Gli avvocati dei residenti hanno presentato ai tribunali israeliani delle immagini aeree che, secondo loro, mostrano un insediamento continuo nei villaggi negli ultimi 45 anni, comprese le tracce dei veicoli che conducevano alle grotte.
Ma il Ministero della Difesa israeliano ha affermato che le immagini non dimostrano che i palestinesi stavano lì in modo permanente prima del 1980, e ha sostenuto che vivevano nell’area solo stagionalmente. Il tribunale è stato d’accordo.
“Nel corso degli anni, l’ordine di chiusura è stato violato dai Palestinesi, che hanno iniziato a costruire illegalmente nell’area”, ha detto l’esercito israeliano in risposta alle domande inviate dal New York Times. “Il tribunale ha stabilito che i firmatari hanno agito in malafede e hanno costruito illegalmente nell’area mentre era stato emesso un ordine provvisorio, e hanno respinto qualsiasi tentativo di compromesso offerto loro.”
Il Ministero della Difesa ha affermato che dichiarare l’area una zona di tiro è coerente con il diritto internazionale che regola l’occupazione militare.
Tuttavia, il coordinatore umanitario delle Nazioni Unite, Samer Abdel Jaber, ha affermato durante una visita a Masafer Yatta a maggio che “in quanto potenza occupante, la responsabilità delle autorità israeliane è di proteggere i civili palestinesi”.
“Ha aggiunto: “Costringere 13 comunità ad andarsene per fare spazio agli addestramenti militari è in contraddizione con questo imperativo, ed è semplicemente disumano e illegale”.
Il governo degli Stati Uniti sta osservando da vicino gli sviluppi a Masafer Yatta, secondo l’Ufficio degli Stati Uniti per gli Affari Palestinesi, e ha espresso al governo israeliano le sue preoccupazioni sulle espulsioni di Palestinesi e sulle demolizioni delle loro case.

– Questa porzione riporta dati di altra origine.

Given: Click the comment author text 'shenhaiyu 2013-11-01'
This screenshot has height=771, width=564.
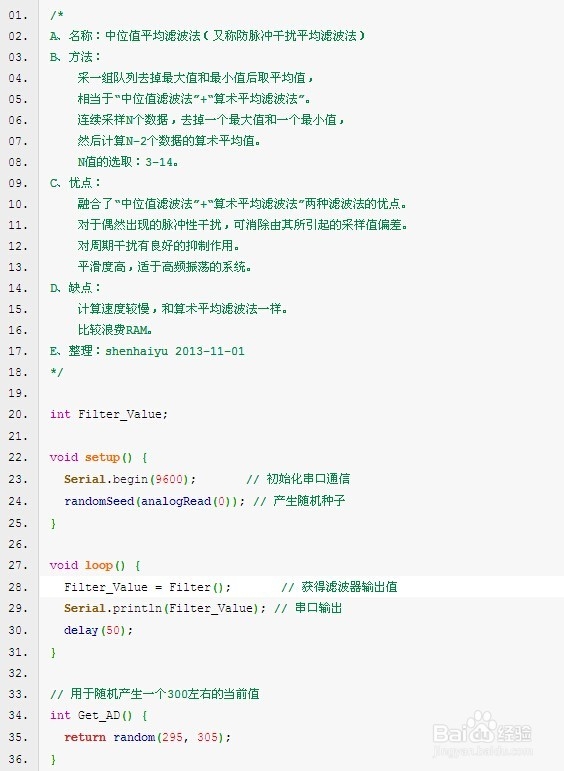Looking at the screenshot, I should pyautogui.click(x=175, y=351).
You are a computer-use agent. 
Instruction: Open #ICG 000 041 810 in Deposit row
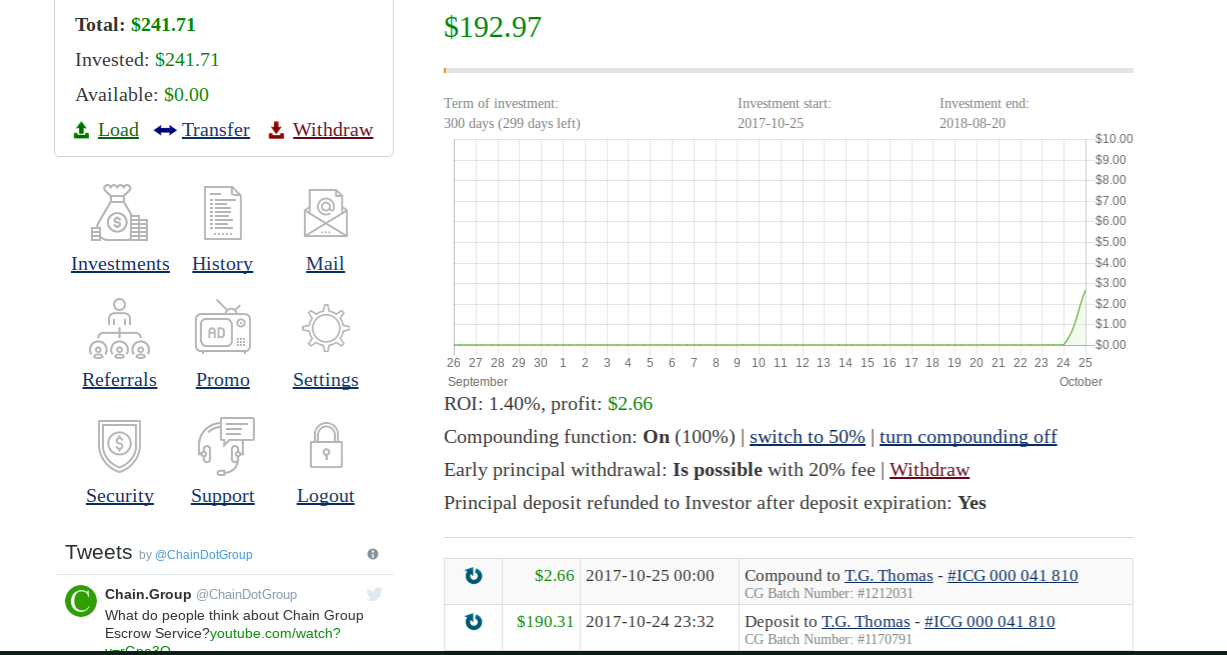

Secondo gli Accordi di Oslo, l’accordo di pace degli anni ’90 che avrebbe dovuto aprire la strada alla creazione di uno Stato palestinese, due terzi della Cisgiordania sono sotto il controllo temporaneo di Israele. Israele avrebbe dovuto ritirarsi gradualmente dalla maggior parte di quell’area e trasferire il controllo ai Palestinesi.
Invece Israele ha mantenuto la sua occupazione militare e ha permesso, nell’area che controlla, la costruzione e l’espansione degli insediamenti, illegali secondo il diritto internazionale, spingendo fuori i palestinesi. I palestinesi affermano che questo rappresenta un’annessione strisciante della Cisgiordania.

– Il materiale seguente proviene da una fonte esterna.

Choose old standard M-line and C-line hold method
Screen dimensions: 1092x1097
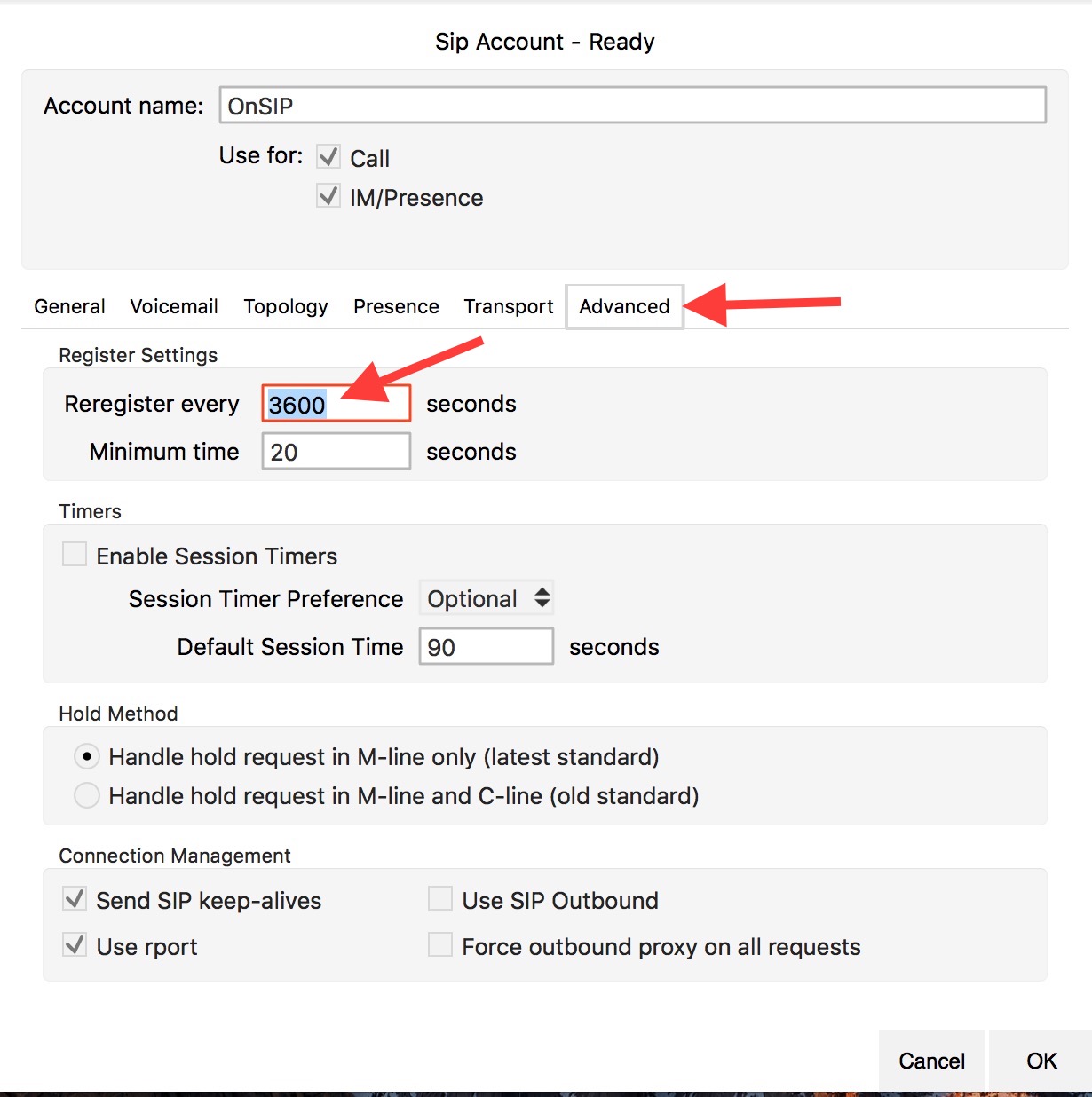coord(86,795)

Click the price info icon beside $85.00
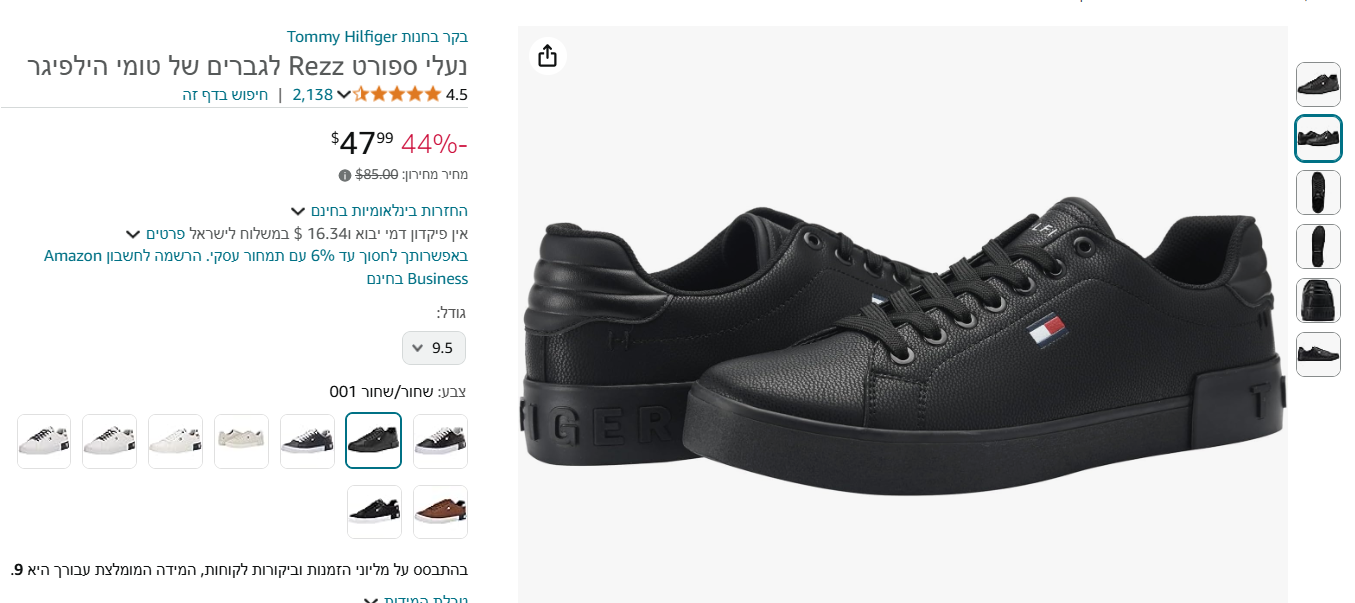tap(345, 175)
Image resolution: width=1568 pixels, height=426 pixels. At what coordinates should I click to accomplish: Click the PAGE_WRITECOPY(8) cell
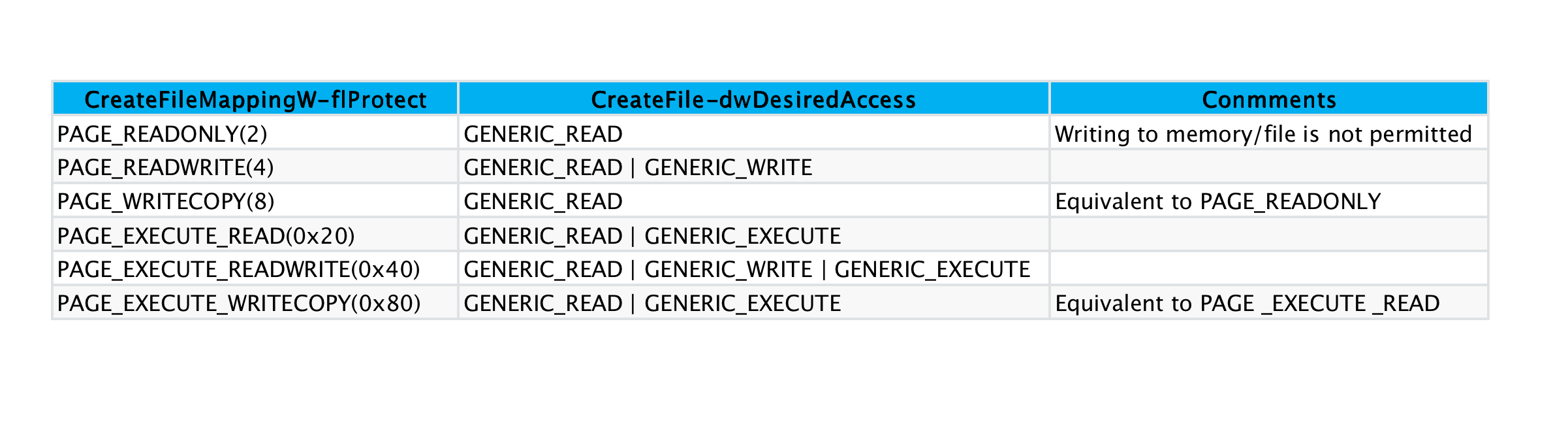[166, 202]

“Questo è un chiaro piano per sloggiare persone dalla zona”, ha detto Jaber Ali Dababseh, in piedi sulle fondamenta di cemento su cui ha costruito e ricostruito la sua casa cinque volte nel villaggio di Khalet al-Dabe a Masafer Yatta. “Ma non ci lasceremo intimidire”.
Intorno alla sua casa c’era un piccolo frutteto di mandorli, albicocchi e ulivi. Jaber Dababseh, che vive facendo il piastrellista e ha cinque figli, ha detto che la sua famiglia ha documenti dell’epoca ottomana che dimostrano la sua proprietà della terra.

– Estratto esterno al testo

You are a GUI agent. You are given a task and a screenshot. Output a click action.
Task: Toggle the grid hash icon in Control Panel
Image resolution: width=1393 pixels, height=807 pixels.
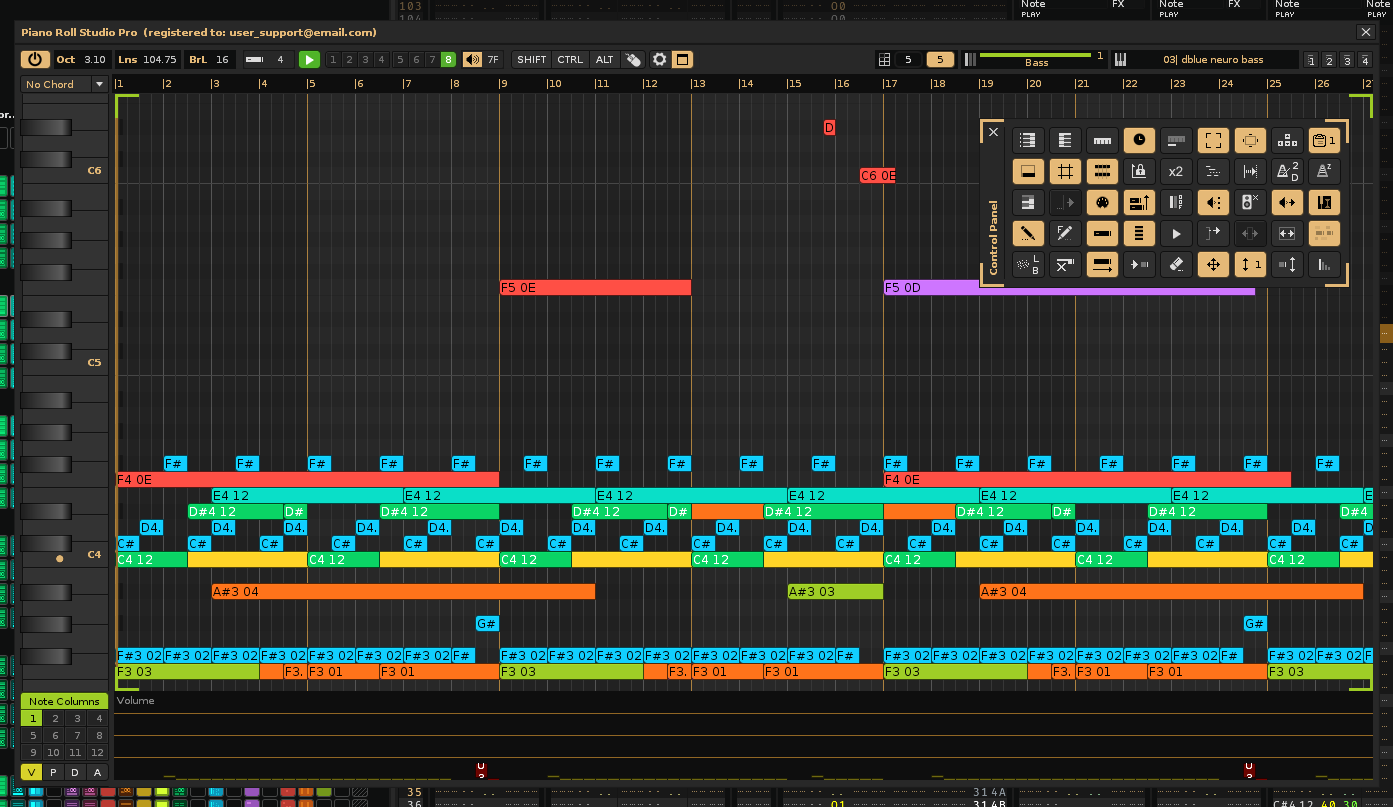(1064, 171)
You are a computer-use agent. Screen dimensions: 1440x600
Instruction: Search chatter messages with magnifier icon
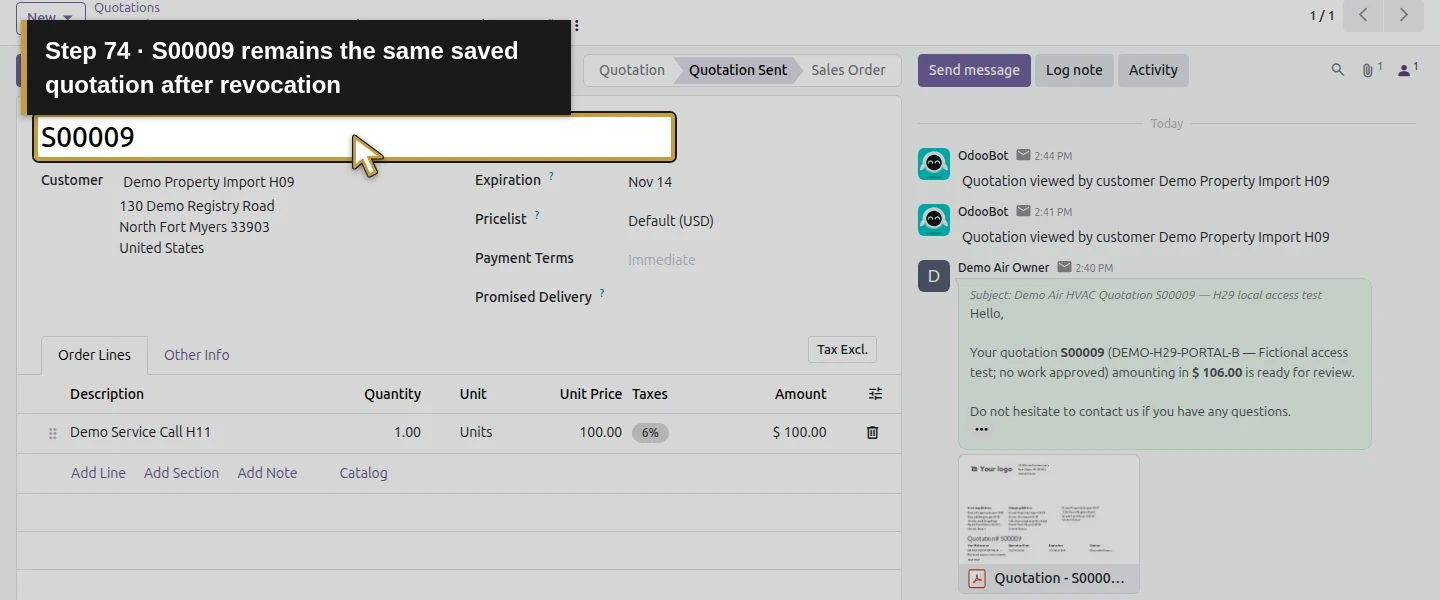1338,70
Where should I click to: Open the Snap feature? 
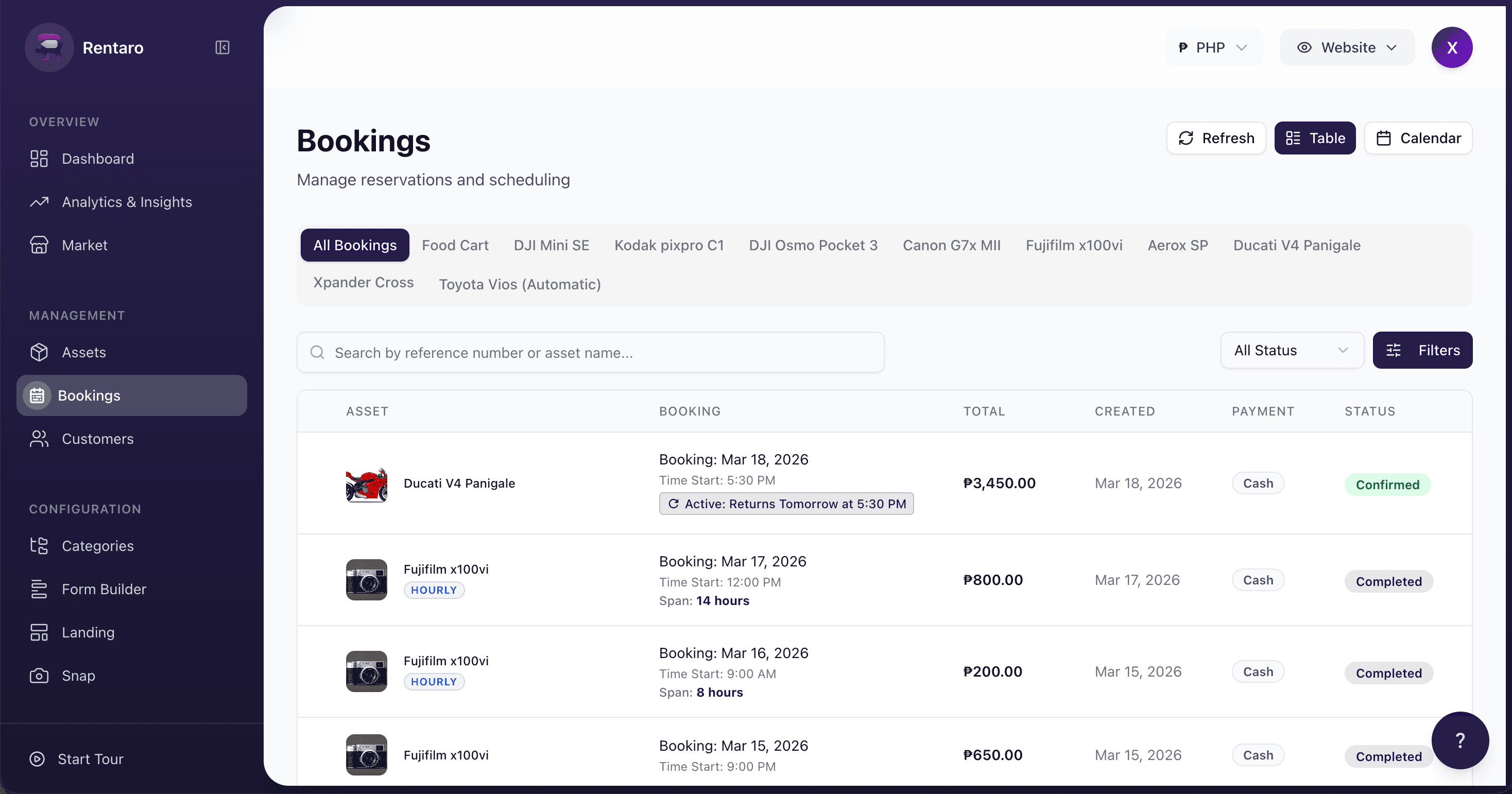coord(80,676)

A luglio, l’esercito israeliano ha effettuato un addestramento militare con fuoco vivo ed esplosioni nella valle sottostante il frutteto di Dababseh.
Secondo B’Tselem, un gruppo israeliano per i diritti umani, durante le esercitazioni un grosso proiettile di una mitragliatrice pesante ha colpito il tetto di una casa mentre la famiglia era all’interno. L’associazione israeliana, che conduce la battaglia legale, ha chiesto al tribunale un’ingiunzione d’emergenza per fermare l’addestramento. La richiesta è stata respinta.
Gli avvocati dicono che, esaurite tutte le vie legali, sperano che le pressioni diplomatiche possano essere d’aiuto.
Ora i residenti del villaggio, anche se continuano a preparare le grotte per le loro abitazioni, tengono d’occhio le strade per vedere se si avvicinano i bulldozer.
“Se non facciamo le grotte, dove andremo a vivere?” ha detto Dababseh. “Una casa la possono demolire e una tenda la possono confiscare. Questi figli di puttana ci hanno riportato alle condizioni di vita dei nostri antenati”.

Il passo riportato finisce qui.